As discussed in New Jersey's appeal, the ISFMP Charter Section 6(a)4 requires that "management measures shall be designed to minimize waste of fishery resources." But the data shows that for the first time in New Jersey's history, the State is being directed towards a policy in which more summer flounder will die as discards than as harvested fish kept by anglers. That result is contrary to the goals of ASFMC - That the ASFMC gave passing consideration to one potential solution a slot limit - does not absolve it of the responsibility to minimize fishery waste. The notion that New Jersey anglers will cause greater mortality through discards than harvest is not only counterproductive to the fundamental goal of managing fisheries, it also defies simple common sense. New Jersey is strongly committed to and is already taking steps to reduce the mortality rate through education, hook choice, and other methods. We will be promoting NOAA's own FishSmart program across the entire fishing community and will be supplementing this excellent program with specifically targeted messages through every outlet available to us. But this is not enough; the ASFMC must craft sensible management measures to prevent such an obvious and unconscionable waste of the summer flounder fishery.

Likewise, contrary to Section 6(a)(l) of the ISFMP Charter which requires that "management measures shall be designed to, maintain over time, abundant, self-sustaining stocks of coastal fishery resources", Option 5 to Addendum XXVIII is also nonsensical because it promotes the removal of larger breeding females. It ignores the fact that 90 percent of the summer flounder found in the waters off New Jersey' s coast that are at least 19 inches in length are breeding females. Removing from the fishery those fish that are most capable to replenish the fishery does not meet our shared goal of a sustainable fishery.

The April 14, 2017 decision also sidesteps New Jersey's arguments on numerous other issues. It characterizes the unfairness/equity issue under Section 6(a)(7) of the ISFMP Charter as relating to the percent reduction in harvest among the different states.

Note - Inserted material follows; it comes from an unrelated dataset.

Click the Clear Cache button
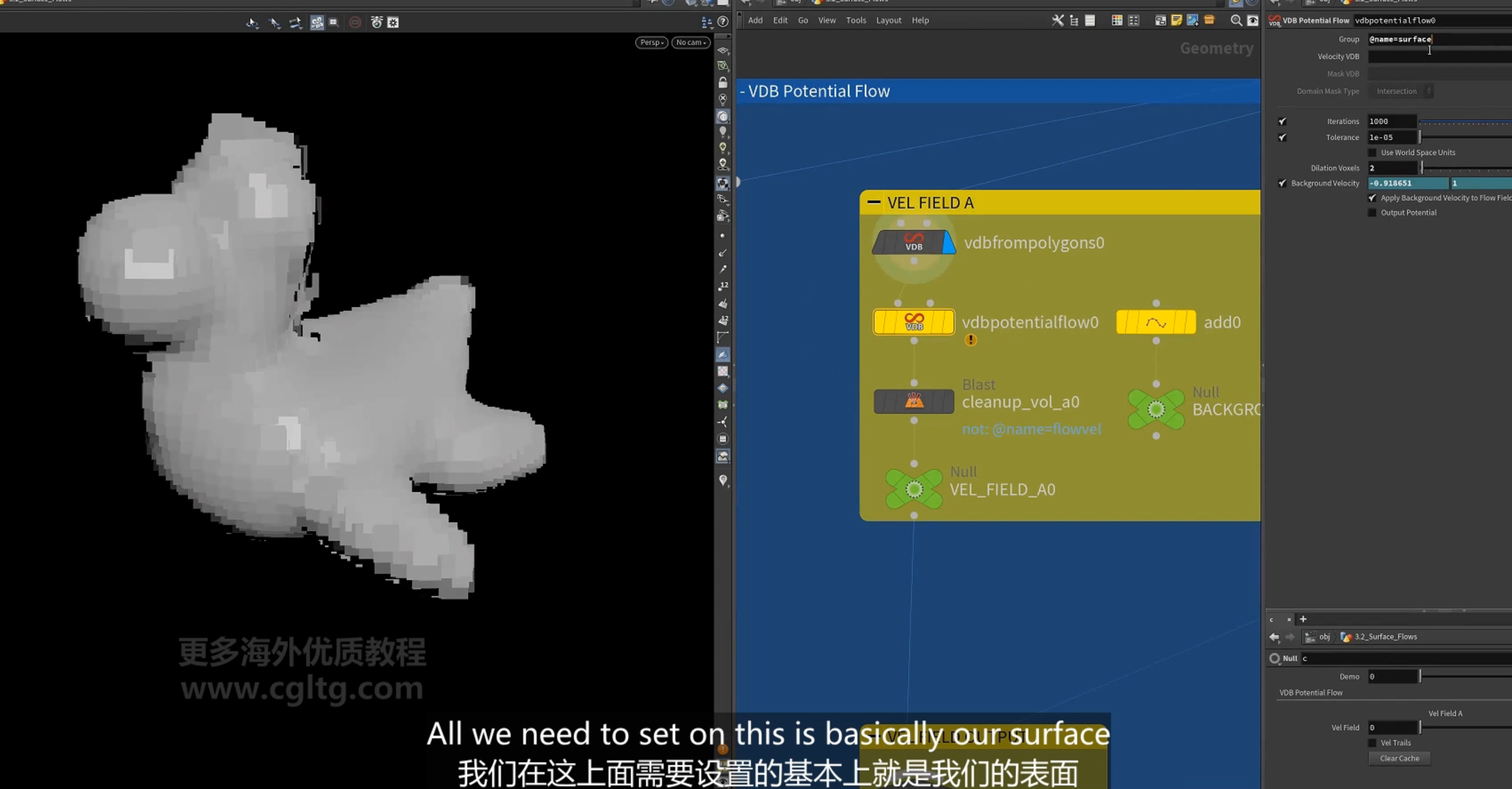 (1400, 758)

What the ASFMC failed to acknowledge is that the unfairness to New Jersey arose from the impact of forced regionalization, i.e., requiring New Jersey to have the same management measures as New York and Connecticut off the Atlantic Coast.

The regionalization continues unfairly, though Marine Recreational Information Program (MRIP) and National Marine Fisheries Service (NMFS) Trawl Survey data show that summer flounder off the coast of New Jersey are smaller than summer flounder in New York and Connecticut waters. Simply put, maintaining the same size limit will have a greater adverse impact on New Jersey than on either New York or Connecticut, because fishery resources are not being fairly allocated, the negative impact will be greater upon New Jersey than on other states despite a similar target percentage reduction in harvest. This devastating impact was not fully considered or disposed of during the Addendum XXVIII process or in the April 14, 2017 decision. New Jersey's appeal should be heard.

Furthermore, according to Section 6(a) of the ISFMP Charter, fishery management programs and management measures must take social and economic considerations into account. Section 6(b)(l)(v)D requires that fishery management plans review the social and economic characteristics of the fishery. Neither of these sections are enforced here.

The April 14, 2017 decision notes that, as a matter of practice, the ASFMC does not draft full socioeconomic analyses for Fishery Management Plans and does not have the resources to do so. The letter claims that public commenters and the Advisory Panel input noted such concerns and that the concerns were considered. This, however, misses the point; the process leading to the proposal and adoption of Option 5 in Addendum XXVIII included, at best, cursory consideration of the social and economic impact on New Jersey.

The ASFMC's lack of resources does not justify adoption of measures with a devastating impact on a member state's fishing community without a full review of such impacts as required by the ISFMP Charter. At a minimum, New Jersey should be permitted to present its appeal on this issue.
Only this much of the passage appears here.